Exercise requirements:
Duplicate the listing from the line containing "Image resolution: width=711" through the line containing "Action: click(x=109, y=351)", both included. Leave the pictures out of your copy.

Raw data:
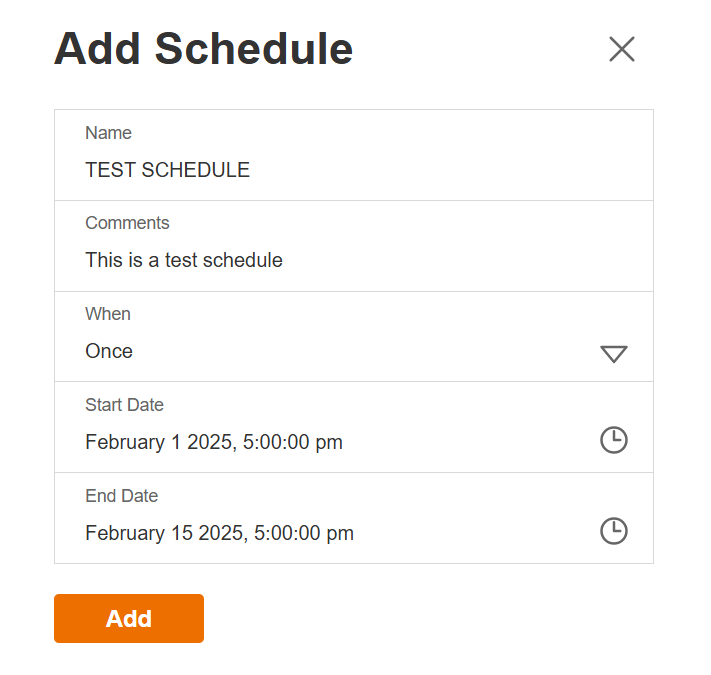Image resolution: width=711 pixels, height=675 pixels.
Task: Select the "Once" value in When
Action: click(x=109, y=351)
* * *
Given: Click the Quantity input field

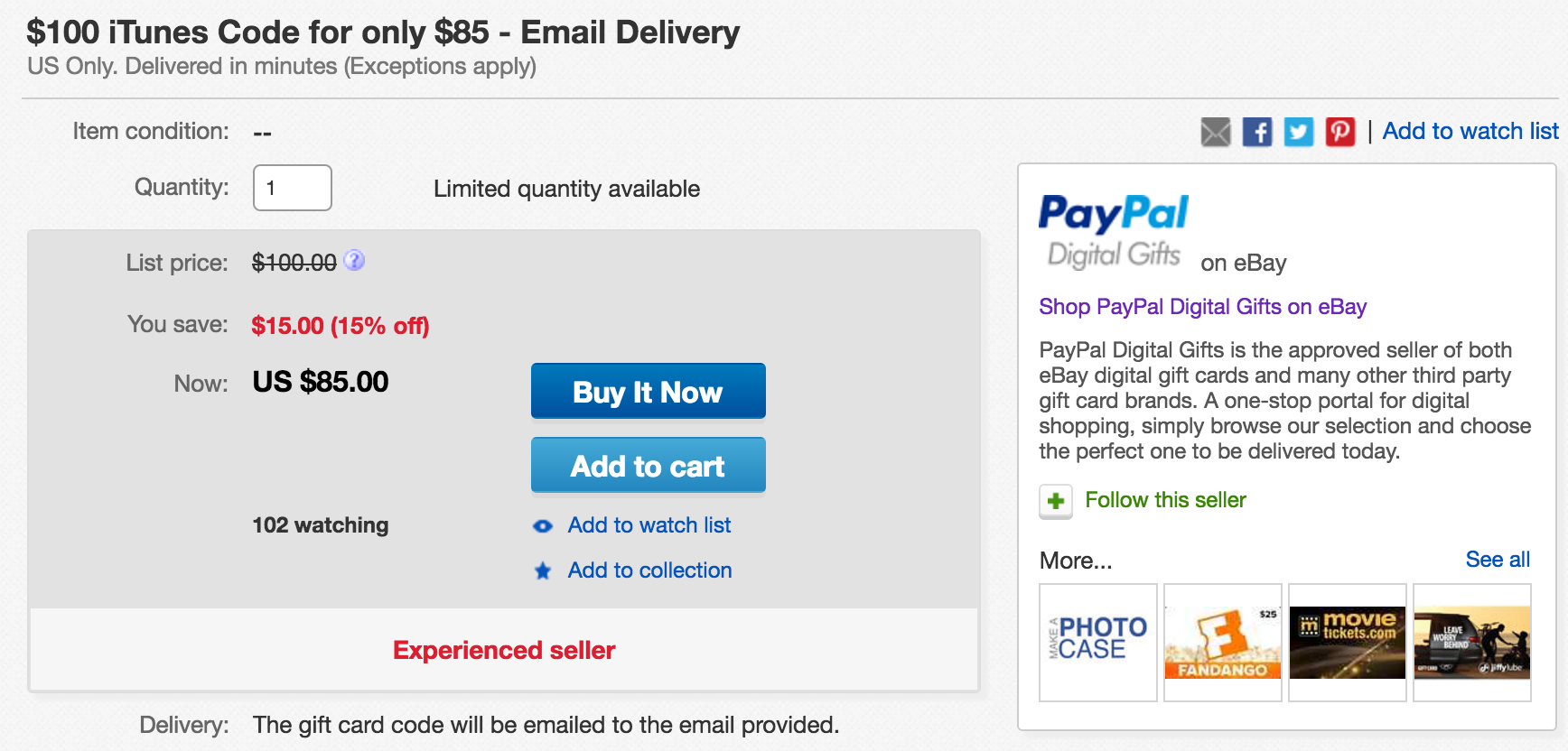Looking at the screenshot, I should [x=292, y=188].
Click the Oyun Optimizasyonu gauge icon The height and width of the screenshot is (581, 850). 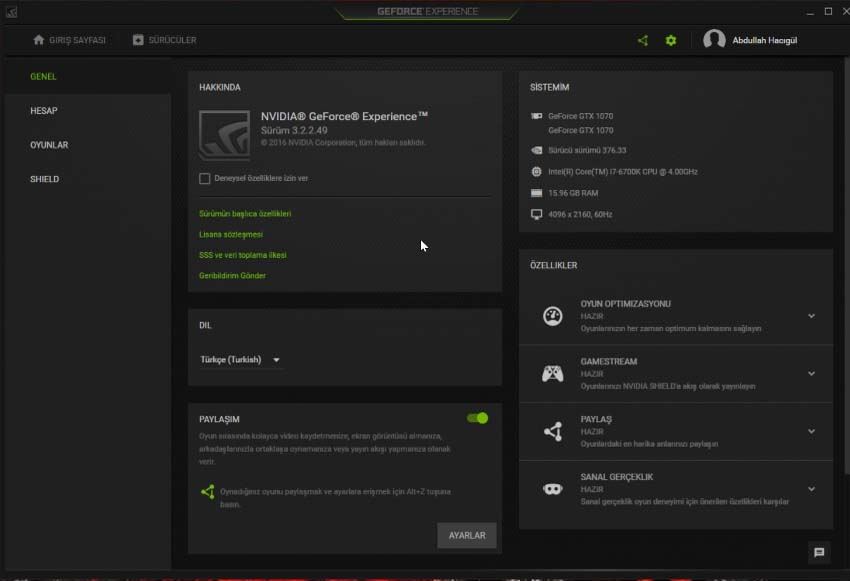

Task solution:
Image resolution: width=711 pixels, height=675 pixels.
Task: Select the "Once" value in When
Action: click(x=109, y=351)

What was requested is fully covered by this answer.